_TEXT_
Besondere Aufmerksamkeit richtete sich auf die Aussage, dass der kurdische Repräsentant Abdullah Öcalan der Imrali-Delegation der DEM-Partei übermitteln ließ: „Ich habe wichtige Dinge, die ich der Parlamentskommission mitteilen möchte.“ Doğan forderte in diesem Zusammenhang, dass Gespräche mit Öcalan dringend aufgenommen werden müssten, wenn eine glaubwürdige politische Lösung überhaupt angestrebt werde. „Die Kommission muss einen Weg finden, mit Herrn Öcalan zu sprechen. Das ist notwendig, legitim und überfällig“, sagte Doğan.
Demokratiefrage betrifft nicht nur die CHP
In ihrer Erklärung übte Doğan scharfe Kritik an der Ernennung eines kommissarischen Leiters anstelle der gewählten Parteiführung der CHP in Istanbul. Das Vorgehen sei „weder rechtmäßig noch legitim“ und bedrohe die Grundlagen demokratischer Teilhabe in der Türkei insgesamt. Die DEM-Partei sehe darin keine parteipolitische Angelegenheit, sondern einen Angriff auf die Demokratie selbst.
„Es geht nicht darum, ob man die CHP verteidigt. Es geht um das Wahlsystem, die Rechtsstaatlichkeit und den Raum für demokratische Politik.“ Doğan warf der Regierung vor, politische Konkurrenz durch „Kumpaneien und Intrigen“ auszuschalten, statt sich einem fairen demokratischen Wettbewerb zu stellen.

_VORLIEGENDES MATERIAL_

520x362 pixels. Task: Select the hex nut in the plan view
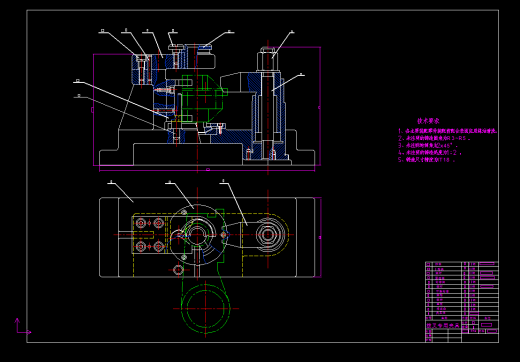tap(268, 234)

_IHRE AUFGABEN_
a. Schreiben Sie alle Passagen heraus, die im Text über Doğans Erklärung in Anführungszeichen stehen.
b. Führen Sie den Text über Doğans Erklärung im Anschluss an seinen letzten Satz weiter.
Die Zeilen stammen aus einer anderen Quelle als der Text.

_LÖSUNGEN_
a.
„Ich habe wichtige Dinge, die ich der Parlamentskommission mitteilen möchte.“
„Die Kommission muss einen Weg finden, mit Herrn Öcalan zu sprechen. Das ist notwendig, legitim und überfällig“
„weder rechtmäßig noch legitim“
„Es geht nicht darum, ob man die CHP verteidigt. Es geht um das Wahlsystem, die Rechtsstaatlichkeit und den Raum für demokratische Politik.“
„Kumpaneien und Intrigen“

b.
Kritik an der Rolle der Justiz
Auch die Rolle der Justiz wurde in der Pressekonferenz thematisiert. Doğan warf den Gerichten vor, politische Interessen zu schützen, statt für Gerechtigkeit und Rechtssicherheit zu sorgen. „Die Justiz soll das Recht schützen, nicht politische Manöver absichern“, sagte sie. Gerade in einer Zeit, in der sich demokratische Räume zunehmend verengen, sei es entscheidend, das Vertrauen in ein unabhängiges Rechtssystem wiederherzustellen.
„Tabus müssen fallen“
In Bezug auf die jüngst gebildete Parlamentskommission zur Demokratisierung warnte Doğan davor, den Kontakt zu zentralen Akteuren wie Öcalan auszublenden: „Wer den Kontakt zu Öcalan verweigert, verliert die Orientierung. Wer Lösungen will, muss sich von politischen Tabus verabschieden und neue Wege beschreiten.“
Die Zeit der Sprachlosigkeit müsse vorbei sein, so Doğan. Die Kommission solle nicht zum Instrument folgenloser Rhetorik werden, sondern ernsthafte Gespräche ermöglichen. Der Verweis auf frühere Friedensversuche sei mehr als Symbolik – vielmehr gehe es darum, den „einzigen Akteur“, der über jahrzehntelange politische Erfahrungen im Konflikt verfüge, einzubeziehen.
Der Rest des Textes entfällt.